• Requirement: Nothing below is to be printed except the lines between the line holding "You are a GUI" and the line holding "Task: Click the", inclusive, each exactly as it appears.

• Entries shown:
┄┄┄┄┄┄

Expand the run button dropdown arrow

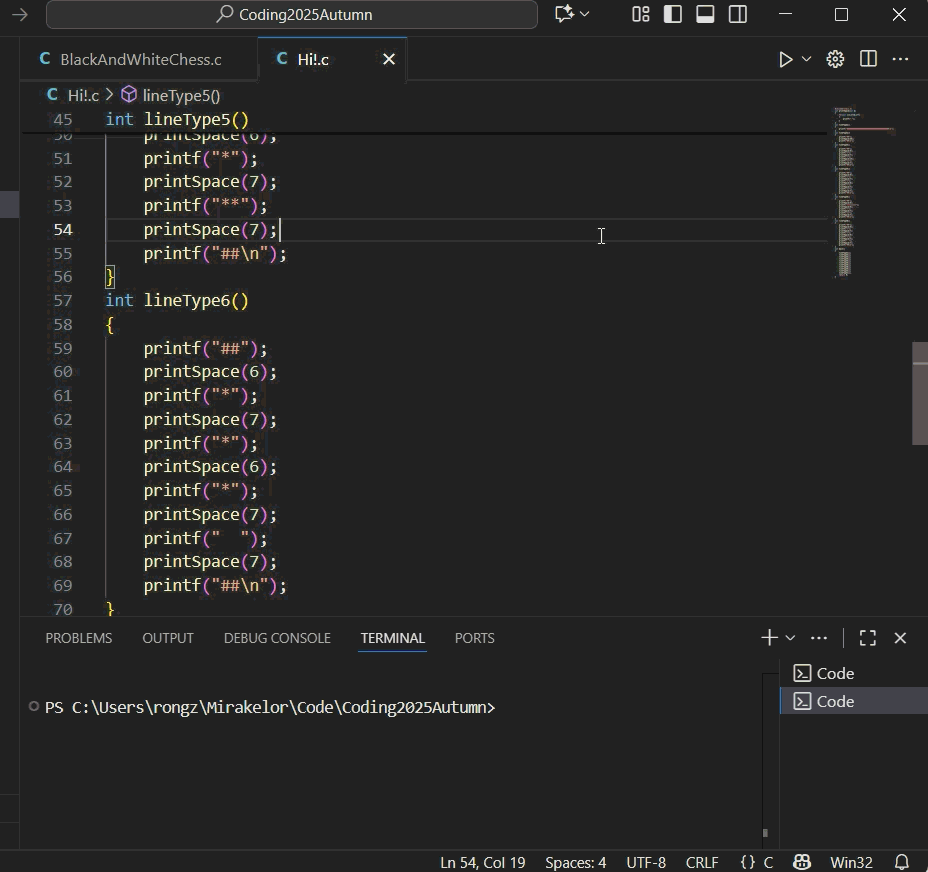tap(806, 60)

┄┄┄┄┄┄

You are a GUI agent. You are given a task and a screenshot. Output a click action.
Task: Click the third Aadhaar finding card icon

┄┄┄┄┄┄

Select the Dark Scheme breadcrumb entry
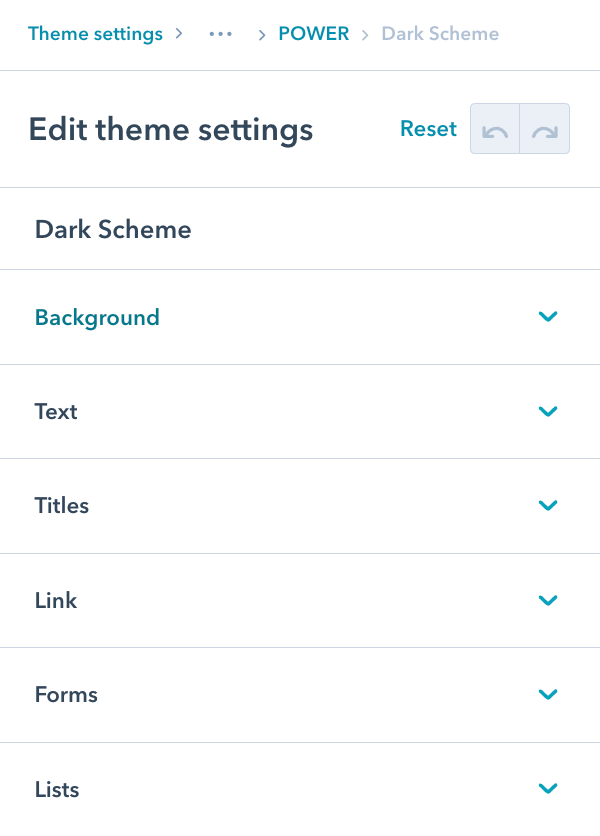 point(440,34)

┄┄┄┄┄┄

• Solution:
You are a GUI agent. You are given a task and a screenshot. Output a click action.
Task: Click the third Aadhaar finding card icon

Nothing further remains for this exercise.